Collected data:

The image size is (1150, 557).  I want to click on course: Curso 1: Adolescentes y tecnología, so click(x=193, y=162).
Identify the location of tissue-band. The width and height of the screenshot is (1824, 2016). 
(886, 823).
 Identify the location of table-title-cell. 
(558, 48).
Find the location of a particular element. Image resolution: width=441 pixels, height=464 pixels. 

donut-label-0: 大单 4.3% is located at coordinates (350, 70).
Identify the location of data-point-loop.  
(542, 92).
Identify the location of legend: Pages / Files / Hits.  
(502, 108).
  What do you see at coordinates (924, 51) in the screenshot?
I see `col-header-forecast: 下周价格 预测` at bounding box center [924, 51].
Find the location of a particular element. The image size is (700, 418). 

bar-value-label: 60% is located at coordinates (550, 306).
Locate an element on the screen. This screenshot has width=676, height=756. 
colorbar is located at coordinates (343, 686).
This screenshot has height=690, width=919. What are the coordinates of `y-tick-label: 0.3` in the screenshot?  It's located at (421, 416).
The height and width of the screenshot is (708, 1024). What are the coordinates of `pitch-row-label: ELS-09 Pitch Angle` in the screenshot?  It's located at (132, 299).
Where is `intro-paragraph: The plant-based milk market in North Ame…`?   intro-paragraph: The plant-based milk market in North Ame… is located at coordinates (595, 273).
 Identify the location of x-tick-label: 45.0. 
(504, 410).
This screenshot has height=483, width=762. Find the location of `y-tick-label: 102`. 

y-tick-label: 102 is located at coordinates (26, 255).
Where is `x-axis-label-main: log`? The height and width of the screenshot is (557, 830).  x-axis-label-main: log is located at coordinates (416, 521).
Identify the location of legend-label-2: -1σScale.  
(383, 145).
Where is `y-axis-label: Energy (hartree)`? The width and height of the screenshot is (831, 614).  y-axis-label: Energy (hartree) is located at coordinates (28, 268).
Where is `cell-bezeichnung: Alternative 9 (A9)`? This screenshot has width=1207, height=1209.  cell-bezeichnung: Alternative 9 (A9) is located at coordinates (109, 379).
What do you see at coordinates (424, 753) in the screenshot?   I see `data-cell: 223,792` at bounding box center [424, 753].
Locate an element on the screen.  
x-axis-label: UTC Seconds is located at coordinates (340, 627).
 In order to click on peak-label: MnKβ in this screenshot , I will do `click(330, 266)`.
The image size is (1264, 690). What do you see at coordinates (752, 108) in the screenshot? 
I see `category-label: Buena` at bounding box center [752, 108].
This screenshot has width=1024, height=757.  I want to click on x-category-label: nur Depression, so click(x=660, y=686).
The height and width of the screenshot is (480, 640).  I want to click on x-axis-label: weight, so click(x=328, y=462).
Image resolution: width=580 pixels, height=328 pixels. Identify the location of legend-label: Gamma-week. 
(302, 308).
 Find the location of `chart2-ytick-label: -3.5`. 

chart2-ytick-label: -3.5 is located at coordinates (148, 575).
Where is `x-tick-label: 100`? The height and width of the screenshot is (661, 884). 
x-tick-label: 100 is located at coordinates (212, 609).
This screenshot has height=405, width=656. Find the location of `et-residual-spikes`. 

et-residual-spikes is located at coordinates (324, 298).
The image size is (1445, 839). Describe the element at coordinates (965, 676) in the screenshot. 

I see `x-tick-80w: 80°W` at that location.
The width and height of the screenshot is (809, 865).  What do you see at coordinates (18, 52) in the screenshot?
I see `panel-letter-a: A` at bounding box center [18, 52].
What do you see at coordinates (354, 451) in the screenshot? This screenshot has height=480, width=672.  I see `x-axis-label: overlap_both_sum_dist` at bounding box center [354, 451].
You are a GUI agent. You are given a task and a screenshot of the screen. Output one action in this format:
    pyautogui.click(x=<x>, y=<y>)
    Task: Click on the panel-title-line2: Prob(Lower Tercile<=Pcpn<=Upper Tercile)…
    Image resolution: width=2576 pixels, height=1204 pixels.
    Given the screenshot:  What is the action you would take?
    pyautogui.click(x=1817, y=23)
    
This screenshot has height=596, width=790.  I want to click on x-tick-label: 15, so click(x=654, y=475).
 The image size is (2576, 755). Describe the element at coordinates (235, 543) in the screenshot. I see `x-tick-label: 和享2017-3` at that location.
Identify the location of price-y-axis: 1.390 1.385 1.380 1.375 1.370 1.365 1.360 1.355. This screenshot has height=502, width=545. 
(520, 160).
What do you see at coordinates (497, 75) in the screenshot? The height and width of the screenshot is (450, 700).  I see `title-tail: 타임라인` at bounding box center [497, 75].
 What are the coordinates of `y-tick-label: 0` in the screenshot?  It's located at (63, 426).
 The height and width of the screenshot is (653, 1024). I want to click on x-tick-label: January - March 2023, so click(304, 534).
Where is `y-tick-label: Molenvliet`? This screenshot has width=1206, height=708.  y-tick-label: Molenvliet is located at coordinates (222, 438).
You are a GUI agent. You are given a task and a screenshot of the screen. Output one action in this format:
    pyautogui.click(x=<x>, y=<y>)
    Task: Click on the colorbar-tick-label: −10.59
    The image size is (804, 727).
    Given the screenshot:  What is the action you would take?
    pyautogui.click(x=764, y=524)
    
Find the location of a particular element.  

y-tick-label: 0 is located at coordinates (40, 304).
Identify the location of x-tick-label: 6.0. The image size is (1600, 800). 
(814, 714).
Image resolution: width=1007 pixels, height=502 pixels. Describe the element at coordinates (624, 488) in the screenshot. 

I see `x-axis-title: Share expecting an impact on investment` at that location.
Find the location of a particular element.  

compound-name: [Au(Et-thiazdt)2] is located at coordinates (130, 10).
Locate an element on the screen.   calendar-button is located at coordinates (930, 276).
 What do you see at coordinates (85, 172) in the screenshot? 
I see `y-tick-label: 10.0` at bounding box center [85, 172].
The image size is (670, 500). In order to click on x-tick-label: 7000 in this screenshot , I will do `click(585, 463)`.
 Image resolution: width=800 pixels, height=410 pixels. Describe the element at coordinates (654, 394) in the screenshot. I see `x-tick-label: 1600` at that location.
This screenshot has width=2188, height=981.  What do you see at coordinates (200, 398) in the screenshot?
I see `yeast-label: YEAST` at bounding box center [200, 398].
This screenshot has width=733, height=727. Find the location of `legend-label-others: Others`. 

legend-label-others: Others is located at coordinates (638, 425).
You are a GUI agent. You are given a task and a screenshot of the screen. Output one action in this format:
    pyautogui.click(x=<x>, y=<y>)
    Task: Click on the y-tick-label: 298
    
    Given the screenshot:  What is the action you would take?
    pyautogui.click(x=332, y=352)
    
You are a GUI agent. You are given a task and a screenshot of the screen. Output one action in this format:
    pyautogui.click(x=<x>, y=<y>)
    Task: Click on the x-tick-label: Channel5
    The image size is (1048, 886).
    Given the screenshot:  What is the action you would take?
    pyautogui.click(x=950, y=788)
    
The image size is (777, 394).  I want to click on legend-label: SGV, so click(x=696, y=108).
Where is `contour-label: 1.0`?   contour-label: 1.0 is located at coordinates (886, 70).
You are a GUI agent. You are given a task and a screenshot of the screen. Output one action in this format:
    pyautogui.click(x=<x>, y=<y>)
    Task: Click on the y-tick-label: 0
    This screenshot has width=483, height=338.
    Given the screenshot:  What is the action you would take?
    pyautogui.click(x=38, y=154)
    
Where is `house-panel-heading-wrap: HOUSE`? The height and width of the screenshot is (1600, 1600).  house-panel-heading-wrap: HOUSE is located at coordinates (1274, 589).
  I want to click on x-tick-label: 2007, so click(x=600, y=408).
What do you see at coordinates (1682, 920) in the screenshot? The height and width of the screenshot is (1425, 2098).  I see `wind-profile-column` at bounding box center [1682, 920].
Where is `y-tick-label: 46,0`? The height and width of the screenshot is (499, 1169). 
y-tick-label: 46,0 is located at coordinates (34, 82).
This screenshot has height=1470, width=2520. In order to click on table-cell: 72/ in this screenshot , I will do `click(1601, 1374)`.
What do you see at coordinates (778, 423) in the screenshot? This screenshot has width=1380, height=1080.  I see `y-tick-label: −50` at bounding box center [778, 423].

| Task description |
Please put the lines into a numbered list, starting with the line that contains "This screenshot has width=2188, height=981." and going on through the line that contains "y-tick-label: 46,0 is". Leave out any blank lines.

| Response |
1. This screenshot has width=2188, height=981.  What do you see at coordinates (200, 398) in the screenshot?
2. I see `yeast-label: YEAST` at bounding box center [200, 398].
3. This screenshot has width=733, height=727. Find the location of `legend-label-others: Others`. 
4. legend-label-others: Others is located at coordinates (638, 425).
5. You are a GUI agent. You are given a task and a screenshot of the screen. Output one action in this format:
6.     pyautogui.click(x=<x>, y=<y>)
7.     Task: Click on the y-tick-label: 298
8.     Given the screenshot:  What is the action you would take?
9.     pyautogui.click(x=332, y=352)
10. You are a GUI agent. You are given a task and a screenshot of the screen. Output one action in this format:
11.     pyautogui.click(x=<x>, y=<y>)
12.     Task: Click on the x-tick-label: Channel5
13.     The image size is (1048, 886).
14.     Given the screenshot:  What is the action you would take?
15.     pyautogui.click(x=950, y=788)
16. The image size is (777, 394).  I want to click on legend-label: SGV, so click(x=696, y=108).
17. Where is `contour-label: 1.0`?   contour-label: 1.0 is located at coordinates (886, 70).
18. You are a GUI agent. You are given a task and a screenshot of the screen. Output one action in this format:
19.     pyautogui.click(x=<x>, y=<y>)
20.     Task: Click on the y-tick-label: 0
21.     This screenshot has width=483, height=338.
22.     Given the screenshot:  What is the action you would take?
23.     pyautogui.click(x=38, y=154)
24. Where is `house-panel-heading-wrap: HOUSE`? The height and width of the screenshot is (1600, 1600).  house-panel-heading-wrap: HOUSE is located at coordinates (1274, 589).
25.   I want to click on x-tick-label: 2007, so click(x=600, y=408).
26. What do you see at coordinates (1682, 920) in the screenshot? The height and width of the screenshot is (1425, 2098).  I see `wind-profile-column` at bounding box center [1682, 920].
27. Where is `y-tick-label: 46,0`? The height and width of the screenshot is (499, 1169). 
28. y-tick-label: 46,0 is located at coordinates (34, 82).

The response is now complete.